Throughout the 20th century, mortality rates have declined worldwide. The improvements in life expectancy are so impressive that Princeton economist and Nobel Laureate Angus Deaton dedicated a whole book, The Great Escape, to how it happened. But the richest country in world history has seen a reversal of fortune. In the past few years, life expectancy in the United States has declined. It’s against this concerning background that the coronavirus pandemic hit.
In a groundbreaking 2017 paper, Deaton and fellow Princeton economics professor Anne Case explored the trends behind the life expectancy decline. They found that middle-aged white Americans are dying in increasing rates from suicide, drug overdose, and alcohol-related liver disease, and labeled these “deaths of despair.” In their new book Deaths of Despair and the Future of Capitalism, Case and Deaton explore the root causes — and find that the trend reflects structural problems in the American economy. Decades of stagnant wages, decimated unions, outsourced labor, and the decreasing social and economic value of a high school diploma contribute to a sense of isolation and generate pain.
Case and Deaton talked to The Inquirer about deaths of despair, and the potential impact on America’s despair crisis from the coronavirus and the social distancing measures it requires.
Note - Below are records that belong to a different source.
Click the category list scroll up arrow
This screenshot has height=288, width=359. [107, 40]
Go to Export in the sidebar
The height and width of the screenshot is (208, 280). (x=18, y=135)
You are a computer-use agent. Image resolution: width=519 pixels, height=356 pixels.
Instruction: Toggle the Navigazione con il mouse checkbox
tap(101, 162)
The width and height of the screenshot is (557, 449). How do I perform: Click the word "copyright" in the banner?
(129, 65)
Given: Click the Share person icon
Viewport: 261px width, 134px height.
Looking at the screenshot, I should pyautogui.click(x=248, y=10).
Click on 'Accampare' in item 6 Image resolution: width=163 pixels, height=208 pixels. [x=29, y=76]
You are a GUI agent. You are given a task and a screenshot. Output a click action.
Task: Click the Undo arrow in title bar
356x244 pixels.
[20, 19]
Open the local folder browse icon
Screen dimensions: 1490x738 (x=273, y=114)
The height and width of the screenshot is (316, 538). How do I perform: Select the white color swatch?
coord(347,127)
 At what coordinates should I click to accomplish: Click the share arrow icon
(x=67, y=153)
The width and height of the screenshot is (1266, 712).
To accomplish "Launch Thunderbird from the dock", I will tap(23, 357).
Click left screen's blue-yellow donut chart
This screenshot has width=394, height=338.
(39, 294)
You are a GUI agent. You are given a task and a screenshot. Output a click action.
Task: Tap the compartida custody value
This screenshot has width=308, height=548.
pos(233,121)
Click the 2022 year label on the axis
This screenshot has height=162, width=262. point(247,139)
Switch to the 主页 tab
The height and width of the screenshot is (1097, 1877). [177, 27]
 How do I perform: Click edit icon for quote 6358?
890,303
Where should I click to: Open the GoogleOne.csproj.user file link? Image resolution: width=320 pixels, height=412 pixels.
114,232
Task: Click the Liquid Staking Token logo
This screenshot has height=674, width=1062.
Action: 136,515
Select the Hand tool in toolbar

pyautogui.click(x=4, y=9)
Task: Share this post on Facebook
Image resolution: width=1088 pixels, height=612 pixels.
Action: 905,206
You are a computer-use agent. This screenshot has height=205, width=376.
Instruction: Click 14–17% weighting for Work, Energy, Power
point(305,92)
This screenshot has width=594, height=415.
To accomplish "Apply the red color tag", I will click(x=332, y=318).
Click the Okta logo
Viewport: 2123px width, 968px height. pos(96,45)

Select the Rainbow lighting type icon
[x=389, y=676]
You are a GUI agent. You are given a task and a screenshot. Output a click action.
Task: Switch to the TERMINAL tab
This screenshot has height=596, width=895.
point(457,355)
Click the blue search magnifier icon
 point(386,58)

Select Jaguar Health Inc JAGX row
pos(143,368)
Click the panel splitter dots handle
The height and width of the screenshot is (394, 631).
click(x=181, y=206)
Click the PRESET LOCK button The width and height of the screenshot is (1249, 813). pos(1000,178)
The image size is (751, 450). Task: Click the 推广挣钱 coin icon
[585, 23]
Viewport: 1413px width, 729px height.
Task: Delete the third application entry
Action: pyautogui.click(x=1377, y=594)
Responses were edited lightly for clarity and length.
What drives deaths of despair? Is it simply just economic downturns?
Case: Current economic conditions can’t explain this. It might not just be the loss of a paycheck or that you can’t get as good a job as the one you lost, but that without a good job, you can’t get married or have a stable home life, your community is falling apart, your sense of connection with other people is gone.
The return on having gone to college has skyrocketed, while simultaneously the wages of people who did not go to college started to decline.
[Looking at the opioid crisis] we think that the scourge of oxycodone just being handed out in jelly jars — it would have been a serious problem, but the fact that they were falling into a community that was looking for a way to numb itself made the drug epidemic much, much worse.
You write that despair is tied to the kind of job someone has, and the sense of belonging the comes with it, not just the earnings.
Deaton: I grew up in Scotland, we were not very well off. For ordinary people, people who are not very well-educated, getting a job with a large company was just a wonderful thing. Even if it was really menial, like sweeping the floors or working in the mailroom, or guarding the door — you belong to this thing that mattered. And you might have a lifetime career there.
What happens to belonging and despair in a time, like now, that requires social distancing and poses a new health threat?
Deaton: A lot of people are going to be socially isolated. Things that were important for them, like sports games, which feed a sense of solidarity, are going to go away. So it would not be an unreasonable prediction that suicide rates and drinking and drug overdose would go up during this pandemic. The big question, of course, is how long people will put up with that.
Case: Deaths of despair were rising before the Great Recession, during it, and after it was over. There is a structural problem that won’t go away anytime soon. Even had there been no COVID-19 epidemic, we would have anticipated that about 150,000 Americans would die from suicide, drug overdose, and alcoholism in 2020. The problem will be there after this epidemic sweeps through. How much the epidemic adds to that total is unclear.
Deaton: Let’s say the best case comes, President Trump’s hopes are validated, and when it gets warm, the virus goes away. We’re pretty sure that won’t happen, but let’s say it did. Then we have a short sharp recession and a big bounce back, with a lot of deaths from COVID. Deaths of despair will go on. For COVID, the best case is it’s a one-time event, like the great flu pandemic [of 1918 that was] gone by 1920. So that would be the best case. The worst case is [that COVID-19 is] gone eventually but leaves behind devastation to the economy. And that will add to the distress of the people we’re writing about, so the deaths of despair will go on.
What is the path out of despair?
Case: If we don’t the handle the structural problems caused, for example, by trying to finance the healthcare system through one’s employer, we don’t anticipate that these deaths of despair are just magically going to disappear.
Deaton: Funding healthcare through employers is a disaster for less educated people ... Workers with low education and low salaries have, one way or another, to pay almost as much as CEOs for their healthcare. That’s eliminating jobs and starting off the social catastrophes we’ve dealt with.
What can be done on the local level?
Deaton: Our education system is sort of a scandal because from kindergarten you’re trained to go to college. If you don’t go to college there’s not a lot left for you, except to be branded as a failure and facing a worse labor market. We’ve got to do a lot of local experimentation with finding ways for people who can’t or don’t want to go to college to [have status and prospects]. Something more like the German system, where we valorize things other than going to a four year college.